Ancak, devletle iş birliği içine giren ve onun gücünden yararlanan fikir akımları, her ne kadar büyüyüp yaygınlık kazanmışlarsa da, kendi kimlik ve orijinalliklerinden çok şey kaybetmişlerdir. Devlet gücünü maksadına alet etmek isteyenler, kendileri alet durumuna düşürülmüşlerdir. Çünkü, devlet kimseye kendini alet ettirmez, lâkin herkesi ve her şeyi kendi maksat ve hedeflerine alet eder.
Günümüz İslâm dünyasında Vehhabilik gibi problemli meşrepler ve Şiilik gibi bâtıl mezhepler bir devlet politikası gibi değerlendirildiği ve çok geniş bir coğrafyada yaygınlık gösterdiği halde, aslından ve özünden bir çok şeyi kaybetmesi, izah etmeye çalıştığımız gerçeğe en açık bir misaldir.

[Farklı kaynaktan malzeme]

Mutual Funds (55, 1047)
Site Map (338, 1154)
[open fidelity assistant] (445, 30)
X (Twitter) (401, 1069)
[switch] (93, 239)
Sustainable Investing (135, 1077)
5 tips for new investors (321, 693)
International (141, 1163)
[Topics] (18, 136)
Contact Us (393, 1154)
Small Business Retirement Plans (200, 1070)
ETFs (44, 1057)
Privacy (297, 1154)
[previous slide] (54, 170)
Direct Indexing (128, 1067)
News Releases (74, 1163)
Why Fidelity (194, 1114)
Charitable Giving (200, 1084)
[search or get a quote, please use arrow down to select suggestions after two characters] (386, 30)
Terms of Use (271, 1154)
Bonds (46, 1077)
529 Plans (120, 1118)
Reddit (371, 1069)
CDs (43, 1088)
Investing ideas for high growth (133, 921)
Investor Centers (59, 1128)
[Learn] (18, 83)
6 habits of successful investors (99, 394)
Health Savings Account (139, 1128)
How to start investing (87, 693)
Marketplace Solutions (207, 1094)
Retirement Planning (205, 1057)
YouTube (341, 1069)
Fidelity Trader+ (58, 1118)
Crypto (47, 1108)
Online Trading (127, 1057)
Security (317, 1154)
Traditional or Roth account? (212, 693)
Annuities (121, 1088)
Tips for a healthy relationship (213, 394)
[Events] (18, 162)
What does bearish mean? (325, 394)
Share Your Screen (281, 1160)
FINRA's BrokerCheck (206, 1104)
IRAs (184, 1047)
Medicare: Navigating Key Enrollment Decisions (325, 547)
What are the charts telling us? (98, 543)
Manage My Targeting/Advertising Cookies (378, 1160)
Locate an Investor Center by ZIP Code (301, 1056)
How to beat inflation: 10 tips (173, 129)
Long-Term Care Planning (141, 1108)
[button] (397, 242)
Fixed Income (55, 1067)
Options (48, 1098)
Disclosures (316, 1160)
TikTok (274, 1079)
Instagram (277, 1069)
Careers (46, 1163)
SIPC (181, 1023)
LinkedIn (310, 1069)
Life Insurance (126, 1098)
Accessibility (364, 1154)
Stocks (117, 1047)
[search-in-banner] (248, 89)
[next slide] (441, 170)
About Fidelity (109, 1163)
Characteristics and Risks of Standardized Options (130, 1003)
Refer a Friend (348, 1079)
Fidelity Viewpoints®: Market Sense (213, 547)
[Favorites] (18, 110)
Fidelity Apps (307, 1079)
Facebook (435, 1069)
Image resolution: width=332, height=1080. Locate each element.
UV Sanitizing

Bu hakikati en iyi bilenlerden biri olan Bediüzzaman Hazretleri, kendisine yapılan bütün cazip teklifleri elinin tersiyle itmiş ve yirmi sekiz sene süren işkenceli bir esaret ve hapisleri tercih etmiştir. Böyle yaptığı için Bediüzzaman olmuş, Risale-i Nur tefsirleri doğmuş ve gönüllerde taht kurmuştur.

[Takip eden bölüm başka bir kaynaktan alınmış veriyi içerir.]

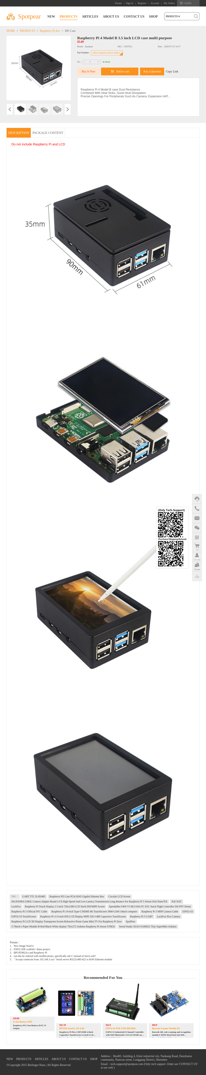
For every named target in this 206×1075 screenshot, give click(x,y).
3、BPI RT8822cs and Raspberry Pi (28, 952)
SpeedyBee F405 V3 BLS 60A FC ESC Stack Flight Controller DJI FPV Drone (150, 906)
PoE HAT (177, 901)
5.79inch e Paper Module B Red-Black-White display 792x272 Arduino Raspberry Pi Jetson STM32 (63, 926)
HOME (10, 30)
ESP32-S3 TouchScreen (23, 916)
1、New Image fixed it (22, 945)
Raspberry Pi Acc (50, 30)
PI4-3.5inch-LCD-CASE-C (107, 52)
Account (154, 3)
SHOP (153, 16)
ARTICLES (90, 16)
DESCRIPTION (18, 133)
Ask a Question (152, 71)
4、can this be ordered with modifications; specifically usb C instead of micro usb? (53, 956)
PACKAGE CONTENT (48, 133)
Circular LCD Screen (119, 896)
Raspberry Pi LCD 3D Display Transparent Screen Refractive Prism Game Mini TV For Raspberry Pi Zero (66, 921)
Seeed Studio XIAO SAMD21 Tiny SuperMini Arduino (147, 926)
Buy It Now (88, 71)
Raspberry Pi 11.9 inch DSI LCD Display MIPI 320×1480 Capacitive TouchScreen (83, 916)
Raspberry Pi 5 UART (141, 916)
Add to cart (122, 71)
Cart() (187, 3)
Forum (118, 3)
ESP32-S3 (187, 911)
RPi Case (70, 30)
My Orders (169, 3)
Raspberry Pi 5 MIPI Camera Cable (159, 911)
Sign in (129, 3)
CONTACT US (134, 16)
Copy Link (172, 71)
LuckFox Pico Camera (168, 916)
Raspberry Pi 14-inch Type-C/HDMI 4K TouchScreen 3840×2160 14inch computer (94, 911)
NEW (51, 16)
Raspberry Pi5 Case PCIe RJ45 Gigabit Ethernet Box (76, 896)
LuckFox (16, 906)
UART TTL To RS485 (33, 896)
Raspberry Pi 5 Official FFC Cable (29, 911)
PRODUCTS (68, 16)
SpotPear (130, 921)
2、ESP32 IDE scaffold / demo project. (30, 949)
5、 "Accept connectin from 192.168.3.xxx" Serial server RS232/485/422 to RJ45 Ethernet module (61, 959)
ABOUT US (111, 16)
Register (142, 3)
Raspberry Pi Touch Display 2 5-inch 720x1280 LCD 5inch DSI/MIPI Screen (65, 906)
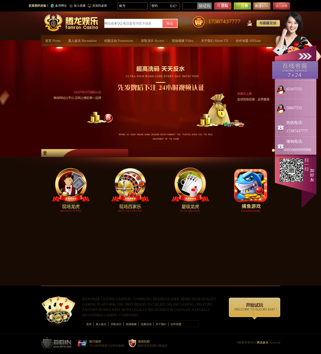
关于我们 (214, 41)
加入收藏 (77, 5)
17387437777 (224, 21)
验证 (169, 23)
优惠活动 (118, 41)
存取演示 (152, 41)
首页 (53, 41)
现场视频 (182, 41)
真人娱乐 (82, 41)
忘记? (173, 6)
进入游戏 (281, 6)
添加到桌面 (97, 5)
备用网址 (59, 6)
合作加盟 (248, 41)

Bediüzzaman Said Nursî Hazretleri, cumhuriyet tarihi boyunca hep hedef tahtası oldu. Medeniyetin güzelliklerine açık, ilerlemeye ve terakkiye teşvikkâr ve yeniliğin müspet olan her cihetine taraftar olduğu halde, irtica ve gericiliğin sembolü olarak gösterildi. Onun şahsında İslâm dini kötülenmeye çalışıldı. İrtica kelimesi bu maksat için bir maske olarak kullanıldı. (Devamı yarın)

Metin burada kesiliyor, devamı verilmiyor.